The results of Finn and Tonsager's (1992) study indicated that compared to the control group, the feedback group demonstrated significantly less distress at the two-week postfeedback follow-up and significantly higher levels of self-esteem and hope at both the time of feedback and the two-week postfeedback follow-up. In other findings, feelings about the feedback sessions were positively and significantly correlated with changes in self-esteem from testing to feedback, both from feedback to follow-up and from testing to follow-up among those who were administered the MMPI-2. In addition, change in level of distress from feedback to follow-up correlated significantly with private self-consciousness (i.e., the tendency to focus on the internal aspects of oneself) but not with public self-consciousness.
M. L. Newman and Greenway (1997) provided support for Finn and Tonsager's findings in their study of 60 Australian college students. Clients given MMPI-2 feedback reported an increase in self-esteem and a decrease in psychological distress that could not be accounted for by their merely completing the MMPI-2. At the same time, changes in self-esteem or symptomatology were not found to be related to either the level or type of symptomatology at the time of the first assessment. Also, the clients' attitudes toward mental health professionals (as measured by the MMPI-2 TRT scale) were not found to be related to level of distress or self-esteem.

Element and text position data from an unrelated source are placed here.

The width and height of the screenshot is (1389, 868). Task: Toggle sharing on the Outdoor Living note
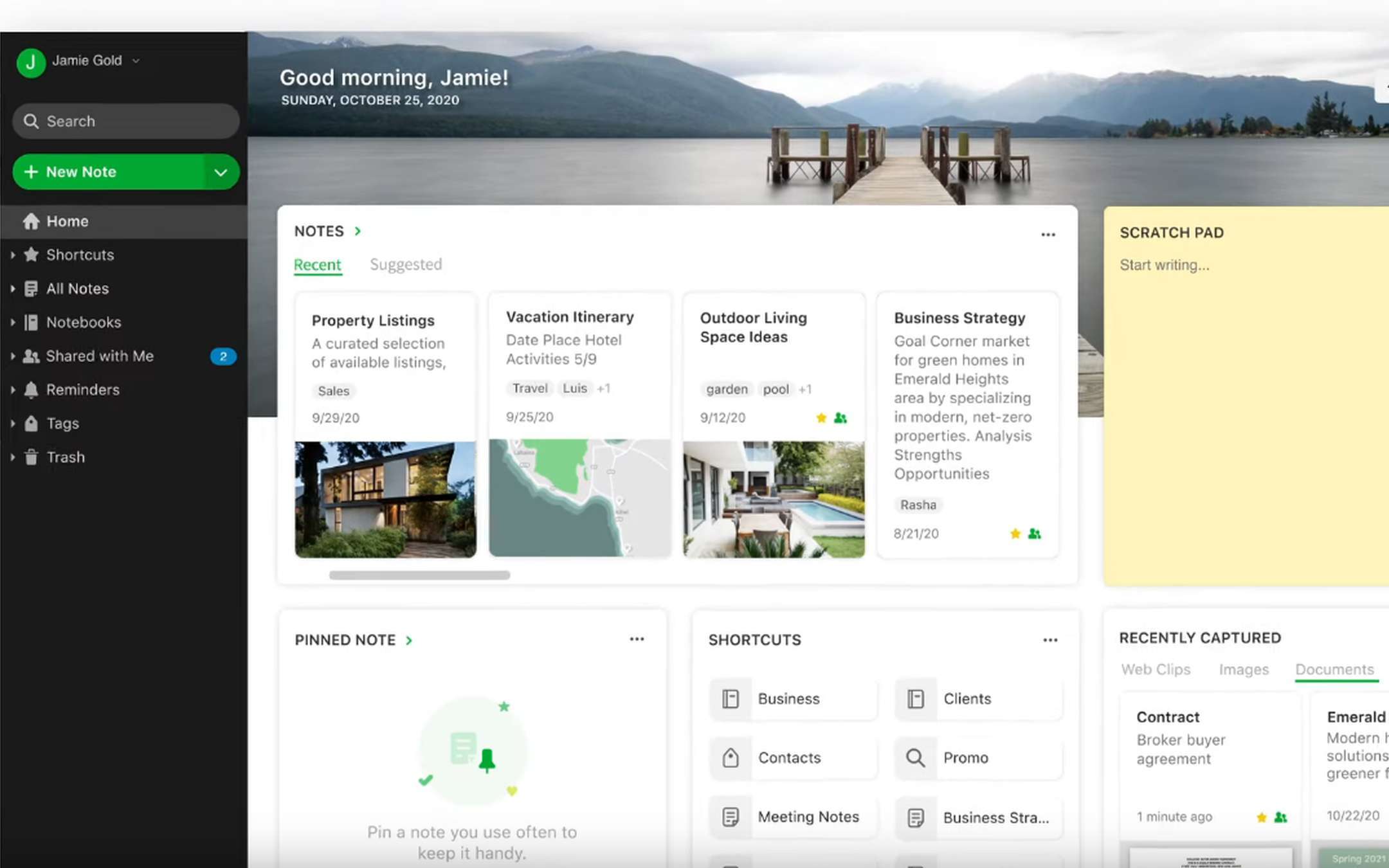(840, 417)
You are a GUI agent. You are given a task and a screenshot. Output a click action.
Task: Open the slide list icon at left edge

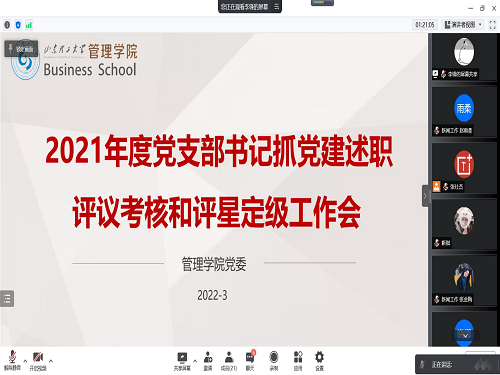(x=7, y=298)
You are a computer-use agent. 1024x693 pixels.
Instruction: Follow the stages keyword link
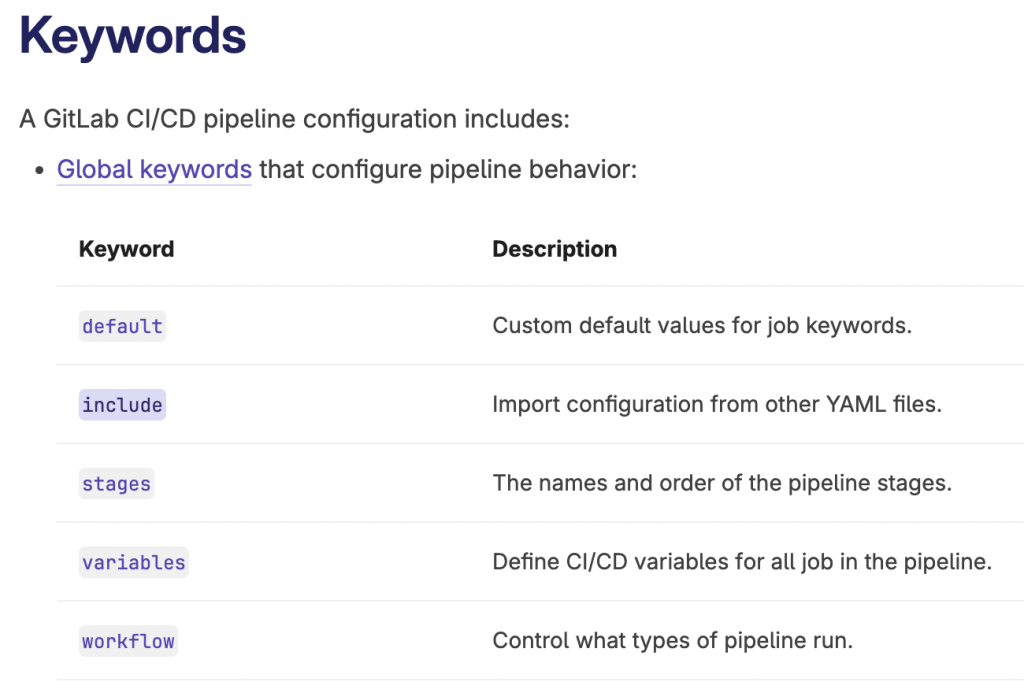coord(116,484)
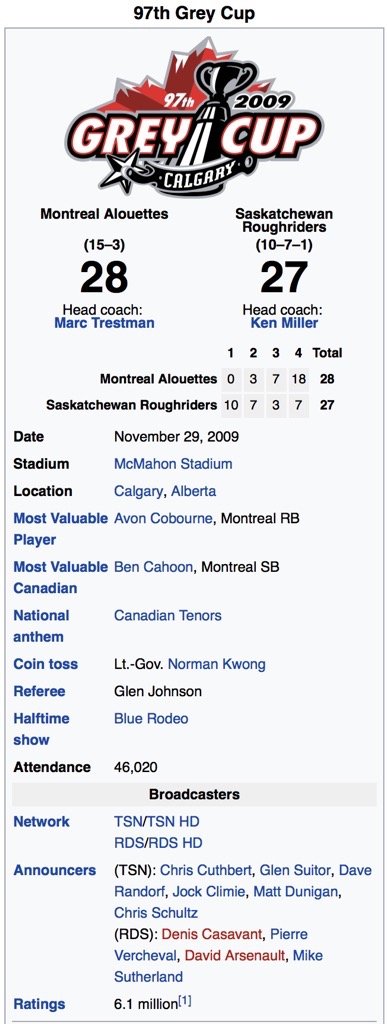Image resolution: width=387 pixels, height=1024 pixels.
Task: Click the Matt Dunigan link
Action: tap(296, 891)
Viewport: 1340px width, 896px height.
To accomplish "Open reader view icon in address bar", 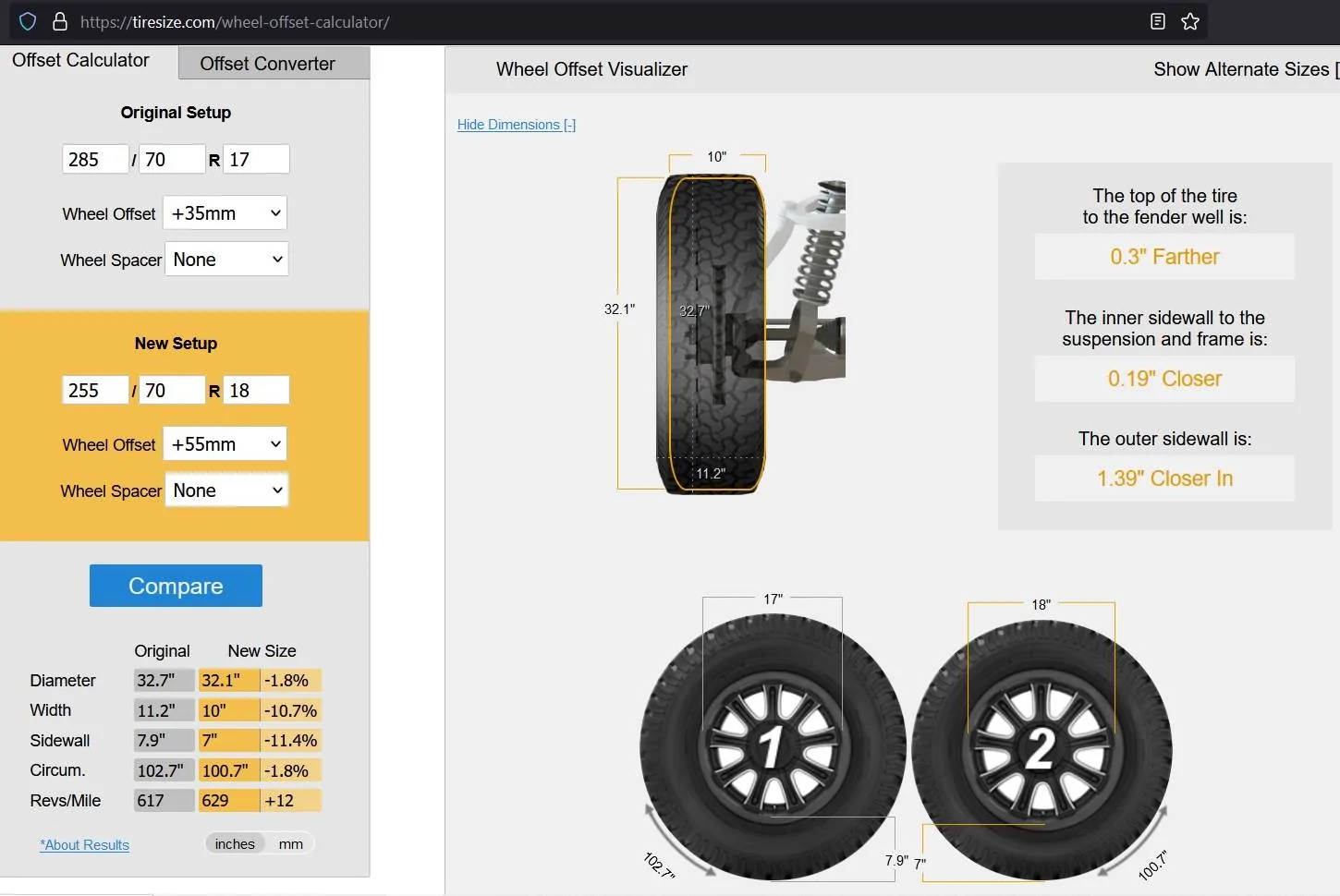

Their results differed from those of Finn and Tonsager in that general satisfaction scores were not associated with change in self-esteem or change in symptomatology, nor was private self-consciousness found to be related to changes in symptomatology. Recognizing the limitations of their study, Newman and Greenway's recommendations for future research in this area included examination of the components of therapeutic assessment separately and the use of different patient populations and different means of assessing therapeutic change (i.e., use of both patient and therapist/third party report).
Overall, the research on the benefits of therapeutic assessment is limited but promising. The work of Finn and others should be extended to include other patient populations with more severe forms of psychological disturbance and to reassess study participants over longer periods of follow-up. Moreover, the value of the technique when used with instrumentation other than the MMPI-2 warrants investigation.